Predicting with keen accuracy the day of her death, Ludovica anxiously called the confessor, her lawyer, and a few witnesses to her bedside, where she had sat kneeling and praying all day. After receiving the viaticum (the blood [wine] and body [bread] of Christ), she sent everyone out of the room and shut her door to be alone.
What exactly happened in her room after this point is lost to time, but when one of her servants was brave enough to finally re-enter the room, Ludovica seemed entranced and “flushed with joy” as if she had “returned from paradise” as the servant described. Shortly after this burst of ecstasy and while clutching a crucifix, the Blessed Ludovica joined her beloved creator.
This is the moment depicted by Bernini in his funerary sculpture; a dying Ludovica entranced by heavenly bliss as she breathes her last.
There is a concept in the end-of-life field called “The Good Death” often times referred to in history as “Ars Moriendi” or “The Art of Dying”, which came into public consciousness in Europe in the aftermath of The Black Death, where so many people died such a bad death.
The good death is the ideal death: we all have to die, so how do you want to go? For medieval Europeans, and later Victorians, there were very specific and narrow views on what constituted a good death. The Victorians were the folks who brought us the lovely “death-bed scene” in popular media, where an ailing person is surrounded by their loving family saying their last good-byes– an intrinsic cliché in our pop culture.
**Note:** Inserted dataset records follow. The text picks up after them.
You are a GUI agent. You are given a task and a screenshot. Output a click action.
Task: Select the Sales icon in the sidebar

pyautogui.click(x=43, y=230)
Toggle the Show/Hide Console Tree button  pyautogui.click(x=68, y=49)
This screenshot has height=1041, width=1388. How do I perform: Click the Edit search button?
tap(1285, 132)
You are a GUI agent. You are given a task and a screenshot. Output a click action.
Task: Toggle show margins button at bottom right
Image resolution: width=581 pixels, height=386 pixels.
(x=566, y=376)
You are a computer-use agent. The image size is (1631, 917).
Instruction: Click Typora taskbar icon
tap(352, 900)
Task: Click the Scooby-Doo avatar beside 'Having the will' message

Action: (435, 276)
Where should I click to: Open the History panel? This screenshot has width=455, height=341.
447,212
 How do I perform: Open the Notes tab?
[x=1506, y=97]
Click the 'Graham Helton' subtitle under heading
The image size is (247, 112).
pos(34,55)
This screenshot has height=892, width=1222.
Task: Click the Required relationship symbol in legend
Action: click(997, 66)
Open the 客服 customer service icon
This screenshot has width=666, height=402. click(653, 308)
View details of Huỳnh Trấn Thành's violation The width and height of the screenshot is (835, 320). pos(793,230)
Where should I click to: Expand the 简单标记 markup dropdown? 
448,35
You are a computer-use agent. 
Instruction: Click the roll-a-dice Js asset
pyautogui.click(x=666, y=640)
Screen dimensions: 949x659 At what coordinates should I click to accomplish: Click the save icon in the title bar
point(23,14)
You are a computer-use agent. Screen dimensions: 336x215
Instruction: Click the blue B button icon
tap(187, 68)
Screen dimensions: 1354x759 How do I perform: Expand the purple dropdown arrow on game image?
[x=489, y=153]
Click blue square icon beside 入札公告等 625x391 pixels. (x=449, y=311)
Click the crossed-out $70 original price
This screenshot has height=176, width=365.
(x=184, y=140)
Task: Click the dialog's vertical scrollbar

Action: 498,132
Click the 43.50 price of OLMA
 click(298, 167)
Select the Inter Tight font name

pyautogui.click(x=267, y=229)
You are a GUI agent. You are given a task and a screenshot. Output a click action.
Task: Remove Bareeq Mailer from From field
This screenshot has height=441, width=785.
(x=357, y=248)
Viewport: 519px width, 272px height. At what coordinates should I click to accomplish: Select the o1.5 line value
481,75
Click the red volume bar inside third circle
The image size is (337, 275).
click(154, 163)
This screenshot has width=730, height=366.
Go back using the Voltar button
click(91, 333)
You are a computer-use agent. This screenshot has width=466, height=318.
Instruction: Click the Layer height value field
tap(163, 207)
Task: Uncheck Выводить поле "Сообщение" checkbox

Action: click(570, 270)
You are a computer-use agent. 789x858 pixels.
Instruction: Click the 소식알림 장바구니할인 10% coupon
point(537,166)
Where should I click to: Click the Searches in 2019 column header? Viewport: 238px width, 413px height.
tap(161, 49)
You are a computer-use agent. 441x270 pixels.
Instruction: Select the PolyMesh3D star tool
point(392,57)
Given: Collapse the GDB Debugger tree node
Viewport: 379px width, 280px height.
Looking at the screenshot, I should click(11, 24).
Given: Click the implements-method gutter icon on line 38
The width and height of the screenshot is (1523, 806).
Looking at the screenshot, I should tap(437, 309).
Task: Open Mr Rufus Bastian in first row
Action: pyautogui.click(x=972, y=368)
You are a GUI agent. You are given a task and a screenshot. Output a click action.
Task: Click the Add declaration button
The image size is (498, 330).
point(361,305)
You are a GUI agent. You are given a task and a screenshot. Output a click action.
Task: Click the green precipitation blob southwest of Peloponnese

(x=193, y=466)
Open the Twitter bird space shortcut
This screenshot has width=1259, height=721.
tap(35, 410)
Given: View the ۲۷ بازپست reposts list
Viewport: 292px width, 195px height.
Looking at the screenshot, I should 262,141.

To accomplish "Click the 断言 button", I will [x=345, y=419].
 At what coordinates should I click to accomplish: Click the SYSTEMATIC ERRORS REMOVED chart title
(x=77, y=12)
There has been a recent resurgence of the term, “good death” with the death-acceptance movement, popularized by internet personalities, authors, and thinkers– like Ask A Mortician’s Caitlin Doughty. But luckily these movements share more expansive and progressive ideas on what a good death can look like and how to strive for it this day and age.
Through his sculptures, Bernini was showing us his own views on what a good death looks like, but by projecting it onto women’s bodies as vessels of divine fascination, endlessly perceived through a voyeur’s purity lens of permissible sexuality. I often wonder about how a good death can extend through how you are remembered after you die. Maybe an apt term would be “a good legacy"?
I wonder how these deeply religious women would feel about their most intimate moments being frozen in stone and put on display above their bodies for all to see. Maybe they’d be proud, maybe they’d be horrified, maybe they’d feel embarrassed.
All I’m saying, is that there’s a reason Ludovica sent everyone out of the room.